A Escola de Magistrados da Justiça Federal da 3ª Região-Emag, dirigida pelo desembargador federal Mairan Maia, em continuação ao seminário “Direito, Desenvolvimento e Justiça”, promovido em parceria com o centro de estudos Judiciários do Conselho da Justiça Federal, recebeu na manhã de sexta-feira, 30/11, especialistas para debater o tema “Reforma do Judiciário, Confiança na Justiça e Novas Agendas”.

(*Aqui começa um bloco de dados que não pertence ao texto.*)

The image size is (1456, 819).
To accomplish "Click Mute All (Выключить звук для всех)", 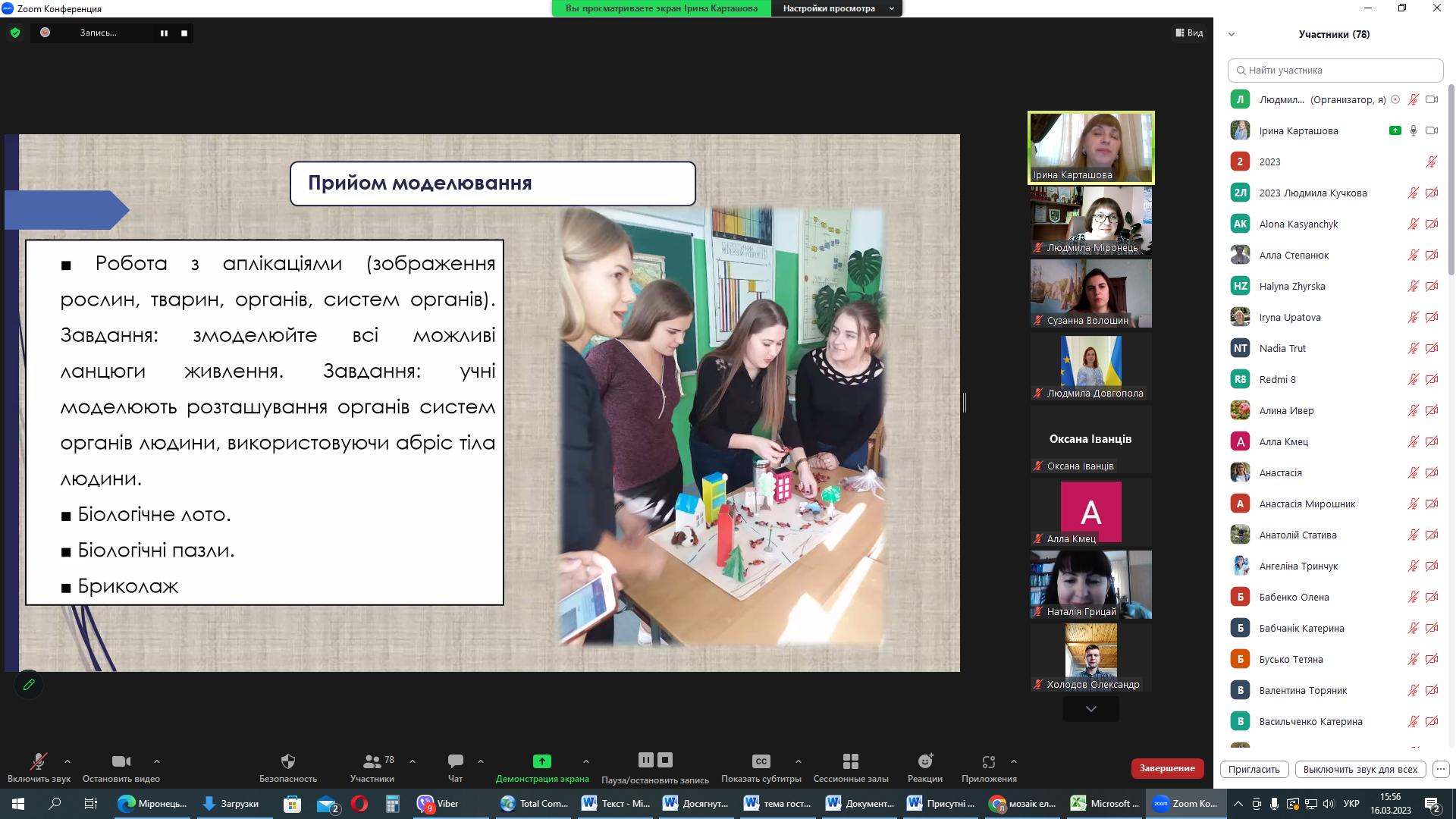I will click(1360, 769).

Compuseram a mesa do evento o desembargador federal Mairan Maia, o desembargador federal Nelton dos Santos e os palestrantes Diego Werneck Arguelhes, professor da Fundação Getúlio Vargas-FGV; Igor Lima, representando Flávio Caetano, Secretário de Reforma do Judiciário, e Frederico Normanha de Almeida, também professor da FGV.

As discussões tiveram início com a exposição de Diego Werneck, que mapeou estudos segundo os quais o Poder Judiciário é apontado como responsável por uma certa dose de incerteza jurídica, o que se refletiria nos problemas que o país tem para crescer, porque adotaria um determinado viés em suas decisões, contentando alguns setores da sociedade  e frustrando outros. Segundo alguns desses estudos, investidores e empresários apontam que o Judiciário estaria decidindo muito mais em favor dos consumidores e dos trabalhadores. Outros estudos,  desmentem essa “intuição”, no dizer do especialista.

Werneck informa, por exemplo, que de acordo com estudos do economista Armando Castelar, se os juízes tivessem que optar entre fazer justiça social e preservar os contratos, 19,7% escolheriam os contratos e 73,1% escolheriam a justiça social. No entanto, um estudo dos economistas Luciana Yeung e Paulo Azevedo, de 2012, verifica que as decisões do STJ envolvendo contratos, em 53,6% dos casos, são favoráveis ao credor, o que não corrobora a tese de que o STJ favorece os devedores.

Para Werneck, o problema é mais complexo do que parece. O tipo de percepção que investidores e empresários têm deixa de levar em conta fatores como a legislação aplicada ao caso concreto – o direito do consumidor, por exemplo, favorece o consumidor –as cláusulas abertas dos contratos que dizem respeito ao princípio da boa fé, à função social da propriedade, que estão na lei e na Constituição Federal. Dessa forma, nem tudo pode ser imputado à vontade do magistrado. Ademais, os agentes econômicos, especialmente em áreas novas da economia, levam incerteza para dentro do Poder Judiciário colocando cláusulas duvidosas em contratos, muitas vezes incompatíveis com a legislação, às vezes ambíguas, às vezes conflitantes, o que pode ser ou não intencional.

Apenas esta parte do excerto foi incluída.